The muscular dystrophies (MDs) represent a diverse collection of inherited human disorders, which affect to varying degrees skeletal, cardiac, and sometimes smooth muscle (Emery, 2002). To date, more than 50 different genes have been implicated as causing one or more types of MD (Bansal et al., 2003). In many cases, invaluable insights into disease mechanisms, structure and function of gene products, and approaches for therapeutic interventions have benefited from the study of animal models of the different MDs (Arnett et al., 2009).

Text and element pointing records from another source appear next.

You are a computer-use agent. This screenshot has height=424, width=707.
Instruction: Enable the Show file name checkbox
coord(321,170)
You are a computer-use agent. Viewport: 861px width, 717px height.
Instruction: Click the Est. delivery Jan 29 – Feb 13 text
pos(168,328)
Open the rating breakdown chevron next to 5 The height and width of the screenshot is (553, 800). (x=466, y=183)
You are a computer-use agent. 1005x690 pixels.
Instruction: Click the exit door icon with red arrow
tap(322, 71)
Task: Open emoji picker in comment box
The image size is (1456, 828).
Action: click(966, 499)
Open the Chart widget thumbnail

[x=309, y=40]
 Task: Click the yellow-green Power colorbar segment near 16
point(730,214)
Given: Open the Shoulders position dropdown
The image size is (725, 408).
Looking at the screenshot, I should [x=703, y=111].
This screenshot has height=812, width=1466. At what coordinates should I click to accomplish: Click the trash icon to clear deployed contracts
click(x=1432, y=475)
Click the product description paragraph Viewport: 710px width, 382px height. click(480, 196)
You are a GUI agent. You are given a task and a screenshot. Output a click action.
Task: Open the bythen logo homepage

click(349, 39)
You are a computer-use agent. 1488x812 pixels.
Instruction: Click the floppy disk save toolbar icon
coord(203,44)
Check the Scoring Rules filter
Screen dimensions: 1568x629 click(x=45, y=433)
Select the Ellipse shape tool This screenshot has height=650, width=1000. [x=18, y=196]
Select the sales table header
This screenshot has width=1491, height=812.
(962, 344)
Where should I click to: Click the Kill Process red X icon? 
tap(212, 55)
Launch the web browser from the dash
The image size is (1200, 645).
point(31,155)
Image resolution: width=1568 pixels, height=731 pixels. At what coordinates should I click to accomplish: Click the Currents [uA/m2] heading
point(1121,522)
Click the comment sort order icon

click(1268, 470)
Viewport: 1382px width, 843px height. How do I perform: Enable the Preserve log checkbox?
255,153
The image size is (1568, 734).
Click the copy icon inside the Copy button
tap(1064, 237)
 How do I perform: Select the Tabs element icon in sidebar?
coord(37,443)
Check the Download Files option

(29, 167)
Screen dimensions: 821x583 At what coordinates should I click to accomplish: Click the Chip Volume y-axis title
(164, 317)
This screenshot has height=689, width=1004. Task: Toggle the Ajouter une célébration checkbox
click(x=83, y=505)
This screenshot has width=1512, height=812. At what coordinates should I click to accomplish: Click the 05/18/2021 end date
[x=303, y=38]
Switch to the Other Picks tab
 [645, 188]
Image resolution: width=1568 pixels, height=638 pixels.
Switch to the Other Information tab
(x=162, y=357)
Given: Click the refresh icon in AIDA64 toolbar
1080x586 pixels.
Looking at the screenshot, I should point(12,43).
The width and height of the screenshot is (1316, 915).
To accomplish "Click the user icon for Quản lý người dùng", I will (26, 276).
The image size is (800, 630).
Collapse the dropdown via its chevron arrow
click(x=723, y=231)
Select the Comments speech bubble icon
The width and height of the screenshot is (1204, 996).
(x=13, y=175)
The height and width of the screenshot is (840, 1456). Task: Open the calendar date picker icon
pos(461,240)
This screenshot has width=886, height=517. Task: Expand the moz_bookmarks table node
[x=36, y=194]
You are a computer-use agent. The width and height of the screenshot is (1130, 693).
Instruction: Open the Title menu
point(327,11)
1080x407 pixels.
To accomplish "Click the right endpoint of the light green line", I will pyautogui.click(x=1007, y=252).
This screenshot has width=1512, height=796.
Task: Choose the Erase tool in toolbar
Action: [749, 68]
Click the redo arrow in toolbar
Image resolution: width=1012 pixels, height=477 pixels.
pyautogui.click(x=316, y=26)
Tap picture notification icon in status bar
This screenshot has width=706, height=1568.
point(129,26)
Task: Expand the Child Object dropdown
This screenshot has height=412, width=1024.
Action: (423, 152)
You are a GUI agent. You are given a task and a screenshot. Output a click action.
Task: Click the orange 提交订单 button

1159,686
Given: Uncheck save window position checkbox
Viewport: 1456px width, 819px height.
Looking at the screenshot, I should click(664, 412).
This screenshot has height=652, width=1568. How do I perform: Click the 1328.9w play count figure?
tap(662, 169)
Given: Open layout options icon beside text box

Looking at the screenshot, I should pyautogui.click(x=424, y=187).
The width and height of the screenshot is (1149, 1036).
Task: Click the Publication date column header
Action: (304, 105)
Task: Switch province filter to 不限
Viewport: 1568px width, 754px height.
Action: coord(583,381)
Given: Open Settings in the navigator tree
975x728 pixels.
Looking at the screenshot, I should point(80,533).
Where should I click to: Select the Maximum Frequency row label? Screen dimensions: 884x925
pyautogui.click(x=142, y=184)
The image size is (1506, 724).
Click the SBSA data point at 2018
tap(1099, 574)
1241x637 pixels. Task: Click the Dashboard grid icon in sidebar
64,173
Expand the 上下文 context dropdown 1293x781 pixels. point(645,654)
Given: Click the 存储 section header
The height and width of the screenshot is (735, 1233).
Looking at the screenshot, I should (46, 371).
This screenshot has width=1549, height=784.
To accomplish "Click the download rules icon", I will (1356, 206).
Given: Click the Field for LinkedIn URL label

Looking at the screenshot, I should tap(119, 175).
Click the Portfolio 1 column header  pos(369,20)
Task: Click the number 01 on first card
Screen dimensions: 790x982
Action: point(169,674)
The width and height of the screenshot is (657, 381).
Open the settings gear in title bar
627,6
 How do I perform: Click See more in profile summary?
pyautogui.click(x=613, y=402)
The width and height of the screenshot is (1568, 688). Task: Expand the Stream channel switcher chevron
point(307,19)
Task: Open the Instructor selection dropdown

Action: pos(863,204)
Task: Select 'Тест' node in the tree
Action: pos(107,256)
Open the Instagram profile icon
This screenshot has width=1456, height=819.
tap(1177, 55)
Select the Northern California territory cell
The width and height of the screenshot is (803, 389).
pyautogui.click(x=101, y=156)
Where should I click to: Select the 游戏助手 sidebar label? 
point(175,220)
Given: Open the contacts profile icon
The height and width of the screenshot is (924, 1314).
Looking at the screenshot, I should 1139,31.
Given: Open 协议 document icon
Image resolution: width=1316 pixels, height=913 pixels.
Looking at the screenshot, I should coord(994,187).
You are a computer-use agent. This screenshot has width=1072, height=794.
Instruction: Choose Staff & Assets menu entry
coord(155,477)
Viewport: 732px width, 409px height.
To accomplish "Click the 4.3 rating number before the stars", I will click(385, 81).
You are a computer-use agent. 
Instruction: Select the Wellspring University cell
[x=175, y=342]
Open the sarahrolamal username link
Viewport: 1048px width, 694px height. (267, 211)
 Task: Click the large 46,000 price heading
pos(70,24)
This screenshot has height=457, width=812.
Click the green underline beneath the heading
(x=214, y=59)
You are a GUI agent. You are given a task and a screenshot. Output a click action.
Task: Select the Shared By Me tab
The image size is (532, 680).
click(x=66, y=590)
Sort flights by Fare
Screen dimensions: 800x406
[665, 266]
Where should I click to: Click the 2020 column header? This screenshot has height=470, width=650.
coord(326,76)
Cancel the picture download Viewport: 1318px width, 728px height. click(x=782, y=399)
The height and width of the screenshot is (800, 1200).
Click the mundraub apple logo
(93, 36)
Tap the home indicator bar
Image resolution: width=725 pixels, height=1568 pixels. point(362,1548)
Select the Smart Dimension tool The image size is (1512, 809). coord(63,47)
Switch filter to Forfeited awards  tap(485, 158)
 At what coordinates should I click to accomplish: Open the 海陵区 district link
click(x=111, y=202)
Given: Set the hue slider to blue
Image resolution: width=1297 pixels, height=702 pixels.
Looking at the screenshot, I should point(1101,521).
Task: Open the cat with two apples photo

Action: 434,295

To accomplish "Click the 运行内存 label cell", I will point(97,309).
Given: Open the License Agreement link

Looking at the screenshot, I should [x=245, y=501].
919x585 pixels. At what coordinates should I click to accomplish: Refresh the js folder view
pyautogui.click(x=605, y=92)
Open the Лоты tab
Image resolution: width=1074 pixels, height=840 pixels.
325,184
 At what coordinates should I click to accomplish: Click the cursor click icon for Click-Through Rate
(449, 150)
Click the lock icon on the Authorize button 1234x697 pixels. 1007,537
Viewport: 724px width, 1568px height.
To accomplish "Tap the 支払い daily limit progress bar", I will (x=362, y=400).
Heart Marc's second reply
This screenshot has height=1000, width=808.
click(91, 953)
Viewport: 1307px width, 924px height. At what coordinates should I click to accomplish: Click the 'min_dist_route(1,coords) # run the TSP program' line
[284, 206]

The large number of genes that are associated with MD and the tremendous number of animal models that have been developed preclude a complete discussion of each in the context of this review. However, we summarize here a number of the more commonly used models together with a mixture of different types of gene and MD, which serves to give a general overview of the value of animal models of MD for research and therapeutic development.

Fig. 1

The dystrophin–glycoprotein complex (DGC) contains many proteins that, when not expressed, lead to various forms of muscular dystrophy. Shown is the organization of the DGC in skeletal muscle. Dystrophin is defective in DMD and BMD; α-, β-, γ-, and δ- sarcoglycans (Sgn) are defective in four different types of LGMD; laminin α2 is defective in one form of congenital muscular dystrophy; collagen VI in the extracellular matrix is defective in Bethlem myopathy and Ullrich congenital muscular dystrophy; while numerous other cytosolic- and membrane-associated proteins lead to other MDs. Other abbreviations include Syn, syntrophin; SPN, sarcospan; Dgn, dystroglycan; nNOS, neuronal nitric oxide synthase. Dystrophin domains listed include the N-terminal actin-binding domain (NT), various hinges (H), a WW domain (W), a cysteine-rich domain (CR), and a C-terminal domain (CT). Orange and red balls in dystrophin represent spectrin-like repeats, orange ones are acidic, while blue ones are basic and contribute to actin binding.